What the task asks
Scan the records below for the line with "Share: Canada’s Response" and the line with "タイムライン (878, 113)". Repeat those two lines and every line between them exactly, and nothing else.

Data extracted from a collection

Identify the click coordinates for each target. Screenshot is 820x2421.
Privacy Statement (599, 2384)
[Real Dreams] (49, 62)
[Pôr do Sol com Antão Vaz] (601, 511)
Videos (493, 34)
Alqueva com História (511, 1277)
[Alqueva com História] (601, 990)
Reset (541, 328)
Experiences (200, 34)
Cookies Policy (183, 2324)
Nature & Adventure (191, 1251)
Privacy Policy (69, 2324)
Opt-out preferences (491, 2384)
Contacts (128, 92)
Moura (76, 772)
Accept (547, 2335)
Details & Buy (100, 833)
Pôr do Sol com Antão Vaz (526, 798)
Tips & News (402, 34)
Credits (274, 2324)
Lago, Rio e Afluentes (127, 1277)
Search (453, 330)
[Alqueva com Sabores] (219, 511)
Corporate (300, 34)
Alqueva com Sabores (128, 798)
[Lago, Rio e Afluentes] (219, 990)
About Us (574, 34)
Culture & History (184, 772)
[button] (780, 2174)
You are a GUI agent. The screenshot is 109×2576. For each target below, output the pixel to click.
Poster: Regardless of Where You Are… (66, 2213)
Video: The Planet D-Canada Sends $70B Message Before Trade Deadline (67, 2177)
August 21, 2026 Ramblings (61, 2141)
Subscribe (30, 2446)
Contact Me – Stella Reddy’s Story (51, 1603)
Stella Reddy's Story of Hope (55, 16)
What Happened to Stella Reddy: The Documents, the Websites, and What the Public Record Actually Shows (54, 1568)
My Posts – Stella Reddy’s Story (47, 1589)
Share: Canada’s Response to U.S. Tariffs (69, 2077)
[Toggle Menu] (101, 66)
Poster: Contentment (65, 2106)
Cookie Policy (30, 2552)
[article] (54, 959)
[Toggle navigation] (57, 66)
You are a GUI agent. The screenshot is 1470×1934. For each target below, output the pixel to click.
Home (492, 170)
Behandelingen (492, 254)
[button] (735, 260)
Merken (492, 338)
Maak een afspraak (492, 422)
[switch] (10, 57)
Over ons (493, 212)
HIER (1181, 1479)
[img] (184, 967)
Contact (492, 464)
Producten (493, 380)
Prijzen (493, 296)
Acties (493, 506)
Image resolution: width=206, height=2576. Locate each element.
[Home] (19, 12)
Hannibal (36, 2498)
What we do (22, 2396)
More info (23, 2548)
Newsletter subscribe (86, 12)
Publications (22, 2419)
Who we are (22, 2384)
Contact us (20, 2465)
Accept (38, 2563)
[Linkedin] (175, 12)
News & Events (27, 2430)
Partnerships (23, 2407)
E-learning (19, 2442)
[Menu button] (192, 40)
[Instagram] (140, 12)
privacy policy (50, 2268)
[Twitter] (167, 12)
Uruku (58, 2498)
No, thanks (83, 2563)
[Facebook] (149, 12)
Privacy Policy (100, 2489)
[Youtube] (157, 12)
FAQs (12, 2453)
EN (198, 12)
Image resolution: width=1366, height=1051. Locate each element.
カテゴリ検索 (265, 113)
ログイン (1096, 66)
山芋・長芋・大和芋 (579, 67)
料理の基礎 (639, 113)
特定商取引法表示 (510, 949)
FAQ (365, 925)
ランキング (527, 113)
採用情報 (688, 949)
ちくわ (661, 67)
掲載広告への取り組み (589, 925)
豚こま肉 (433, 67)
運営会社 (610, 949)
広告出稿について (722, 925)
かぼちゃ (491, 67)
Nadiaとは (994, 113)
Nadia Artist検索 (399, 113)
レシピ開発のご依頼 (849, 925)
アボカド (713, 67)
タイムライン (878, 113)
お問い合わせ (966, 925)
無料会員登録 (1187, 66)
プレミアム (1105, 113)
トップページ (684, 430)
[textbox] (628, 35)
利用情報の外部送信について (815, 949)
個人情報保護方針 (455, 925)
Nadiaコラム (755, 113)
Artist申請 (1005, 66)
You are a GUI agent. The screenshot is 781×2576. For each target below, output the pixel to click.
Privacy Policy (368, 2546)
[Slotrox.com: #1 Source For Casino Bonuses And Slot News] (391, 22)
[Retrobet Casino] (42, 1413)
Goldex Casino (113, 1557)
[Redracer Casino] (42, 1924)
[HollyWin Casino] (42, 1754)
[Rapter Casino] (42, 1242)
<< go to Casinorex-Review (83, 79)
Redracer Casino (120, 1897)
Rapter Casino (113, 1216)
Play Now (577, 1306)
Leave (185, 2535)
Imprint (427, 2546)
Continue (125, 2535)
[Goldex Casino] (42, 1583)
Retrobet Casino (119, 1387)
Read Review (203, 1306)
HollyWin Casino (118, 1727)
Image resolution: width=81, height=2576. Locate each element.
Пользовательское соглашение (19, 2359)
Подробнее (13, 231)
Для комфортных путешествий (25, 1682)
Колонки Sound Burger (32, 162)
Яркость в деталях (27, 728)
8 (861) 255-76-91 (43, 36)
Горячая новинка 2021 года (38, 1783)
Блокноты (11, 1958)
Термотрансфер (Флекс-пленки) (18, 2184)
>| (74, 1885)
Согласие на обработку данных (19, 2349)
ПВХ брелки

Response to this task
Share: Canada’s Response to U.S. Tariffs (69, 2077)
[Toggle Menu] (101, 66)
Poster: Contentment (65, 2106)
Cookie Policy (30, 2552)
[article] (54, 959)
[Toggle navigation] (57, 66)
You are a GUI agent. The screenshot is 1470×1934. For each target below, output the pixel to click.
Home (492, 170)
Behandelingen (492, 254)
[button] (735, 260)
Merken (492, 338)
Maak een afspraak (492, 422)
[switch] (10, 57)
Over ons (493, 212)
HIER (1181, 1479)
[img] (184, 967)
Contact (492, 464)
Producten (493, 380)
Prijzen (493, 296)
Acties (493, 506)
Image resolution: width=206, height=2576. Locate each element.
[Home] (19, 12)
Hannibal (36, 2498)
What we do (22, 2396)
More info (23, 2548)
Newsletter subscribe (86, 12)
Publications (22, 2419)
Who we are (22, 2384)
Contact us (20, 2465)
Accept (38, 2563)
[Linkedin] (175, 12)
News & Events (27, 2430)
Partnerships (23, 2407)
E-learning (19, 2442)
[Menu button] (192, 40)
[Instagram] (140, 12)
privacy policy (50, 2268)
[Twitter] (167, 12)
Uruku (58, 2498)
No, thanks (83, 2563)
[Facebook] (149, 12)
Privacy Policy (100, 2489)
[Youtube] (157, 12)
FAQs (12, 2453)
EN (198, 12)
Image resolution: width=1366, height=1051. Locate each element.
カテゴリ検索 (265, 113)
ログイン (1096, 66)
山芋・長芋・大和芋 (579, 67)
料理の基礎 (639, 113)
特定商取引法表示 (510, 949)
FAQ (365, 925)
ランキング (527, 113)
採用情報 (688, 949)
ちくわ (661, 67)
掲載広告への取り組み (589, 925)
豚こま肉 (433, 67)
運営会社 (610, 949)
広告出稿について (722, 925)
かぼちゃ (491, 67)
Nadiaとは (994, 113)
Nadia Artist検索 (399, 113)
レシピ開発のご依頼 (849, 925)
アボカド (713, 67)
タイムライン (878, 113)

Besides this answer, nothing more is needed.